Fibonacci series textbook "Number Theory" by George E. Andrews (1971 edition)

[jldawson45]

Trying to return to number theory after a gap of 55 years is hard work. It's made even harder by apparent errors in the exercises in my textbook (see image). And, typically, these are the examples to which no worked answer is given. Am I going doolally?

 

[Dr.Peterson]

Trying to return to number theory after a gap of 55 years is hard work. It's made even harder by apparent errors in the exercises in my textbook (see image). And, typically, these are the examples to which no worked answer is given. Am I going doolally?View attachment 36927

You're misinterpreting the notation; they are not being inconsistent.

In (11), the summation doesn't specify that each term has the form [imath]F_{2k-1}F_{2k}[/imath], but only that each term is [imath]F_{k}F_{k+1}[/imath] and they are summing over an odd number of terms, with k ranging from 1 to 2n-1 (the last being [imath]F_{2n-1}F_{2n}[/imath]).

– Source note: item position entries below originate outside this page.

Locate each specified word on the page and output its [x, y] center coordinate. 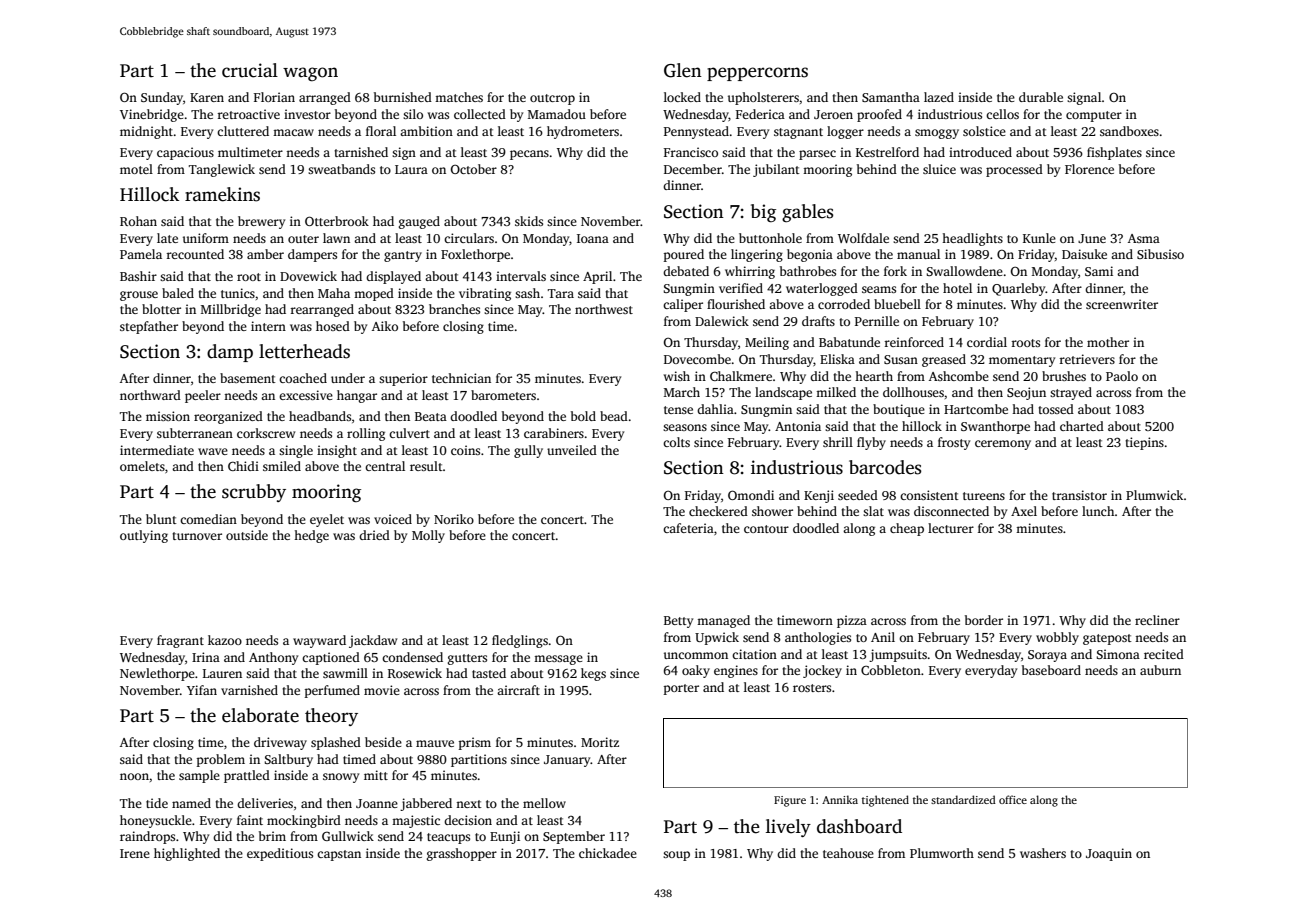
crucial [250, 70]
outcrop [552, 99]
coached [303, 378]
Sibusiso [1160, 254]
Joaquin [1109, 854]
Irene [135, 853]
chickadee [608, 853]
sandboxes [1129, 131]
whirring [750, 272]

Did you check the sums? You'll find that, for n=2, the sum is [math]F_1F_2+F_2F_3+F_3F_4=(1)(1)+(1)(2)+(2)(3)=1+3+6=9=3^2=F_4^2[/math] as claimed.

In (12), they are taking an even number of terms, with k ranging from 1 to 2n. For example, for n=2, the sum is [math]F_1F_2+F_2F_3+F_3F_4+F_4F_5=(1)(1)+(1)(2)+(2)(3)+(3)(5)=1+3+6+15=24=5^2-1=F_5^2-1[/math] as claimed.

 

[blamocur]

Proof by induction for (11) is pretty straightforward. I suspect (12) is the same.